A cri de coeur can’t be a work of art.
Its zealousness drives sense away, sends rhyme
to moon at June and here (forgive me) ‘heart.’
From paucity, some poets may try on ‘clime.’
Aboard the wagons of the criers’ band,
the preacher’s prattle petrifies the mind
that tries to get away with sleight of hand.
We throw away the melon, serve the rind
whenever we press thoughts down for the counts.
We, Honest Poets, are prone to masquerade,
expose our raison d’être in petty flounce,
and lose an audience we quickly jade.
We could express ourselves in prose that’s terse,
but then we’d be believed, and that is worse.

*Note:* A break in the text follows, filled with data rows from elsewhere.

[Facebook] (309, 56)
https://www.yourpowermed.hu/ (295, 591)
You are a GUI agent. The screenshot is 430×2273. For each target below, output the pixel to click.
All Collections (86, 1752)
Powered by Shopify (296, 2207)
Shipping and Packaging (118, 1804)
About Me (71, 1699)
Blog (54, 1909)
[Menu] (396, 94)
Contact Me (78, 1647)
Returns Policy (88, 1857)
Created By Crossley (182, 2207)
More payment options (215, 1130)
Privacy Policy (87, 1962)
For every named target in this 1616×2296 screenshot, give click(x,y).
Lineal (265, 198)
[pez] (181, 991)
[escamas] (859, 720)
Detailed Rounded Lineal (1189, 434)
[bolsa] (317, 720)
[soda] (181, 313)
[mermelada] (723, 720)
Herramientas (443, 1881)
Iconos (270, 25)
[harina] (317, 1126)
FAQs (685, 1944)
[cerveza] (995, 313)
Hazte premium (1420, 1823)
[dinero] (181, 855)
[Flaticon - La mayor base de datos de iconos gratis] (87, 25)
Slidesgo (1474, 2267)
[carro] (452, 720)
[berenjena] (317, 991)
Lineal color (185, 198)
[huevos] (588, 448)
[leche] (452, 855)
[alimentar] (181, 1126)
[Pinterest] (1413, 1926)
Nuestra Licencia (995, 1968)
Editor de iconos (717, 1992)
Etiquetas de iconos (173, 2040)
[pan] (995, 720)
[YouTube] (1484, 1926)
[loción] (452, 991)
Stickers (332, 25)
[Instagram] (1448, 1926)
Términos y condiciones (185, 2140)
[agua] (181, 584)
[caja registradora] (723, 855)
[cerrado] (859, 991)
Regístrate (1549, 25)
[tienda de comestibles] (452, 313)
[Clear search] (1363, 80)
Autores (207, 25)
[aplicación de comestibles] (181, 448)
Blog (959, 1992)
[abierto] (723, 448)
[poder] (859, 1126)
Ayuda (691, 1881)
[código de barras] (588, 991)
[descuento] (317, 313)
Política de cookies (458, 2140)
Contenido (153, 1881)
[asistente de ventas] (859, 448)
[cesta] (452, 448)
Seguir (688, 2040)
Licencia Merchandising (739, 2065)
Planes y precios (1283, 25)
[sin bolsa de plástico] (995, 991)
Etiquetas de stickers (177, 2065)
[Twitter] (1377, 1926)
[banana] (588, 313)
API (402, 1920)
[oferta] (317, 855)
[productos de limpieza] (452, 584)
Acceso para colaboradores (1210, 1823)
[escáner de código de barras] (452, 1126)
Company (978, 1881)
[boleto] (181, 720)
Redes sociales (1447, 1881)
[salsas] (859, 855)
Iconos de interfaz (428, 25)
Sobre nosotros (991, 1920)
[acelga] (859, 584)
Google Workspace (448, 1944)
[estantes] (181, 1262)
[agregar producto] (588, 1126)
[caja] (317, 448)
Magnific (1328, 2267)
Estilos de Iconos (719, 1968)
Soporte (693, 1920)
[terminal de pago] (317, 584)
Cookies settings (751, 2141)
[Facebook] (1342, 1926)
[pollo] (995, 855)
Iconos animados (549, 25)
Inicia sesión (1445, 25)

The Poet’s Dilemma read by Peter Crofton Sleigh:

Good Morning

I check the time and see that it is now.
Outside as far as I can see is here.
What I can choose to do comes down to how
I evaluate and act upon this dear
and precious present — what a perfect word.
Here-and-now is all we have in the absurd
cat’s cradle we construct from might-have-beens
that curdle while we conjure larger skeins
of wished-for lies that we fantasise are wool
that, if we weave it well, will give us full
control and meaning for the lives we lead —
or, better, follow — out of some daft need
to imagine our existences are more
than moments to experience and adore.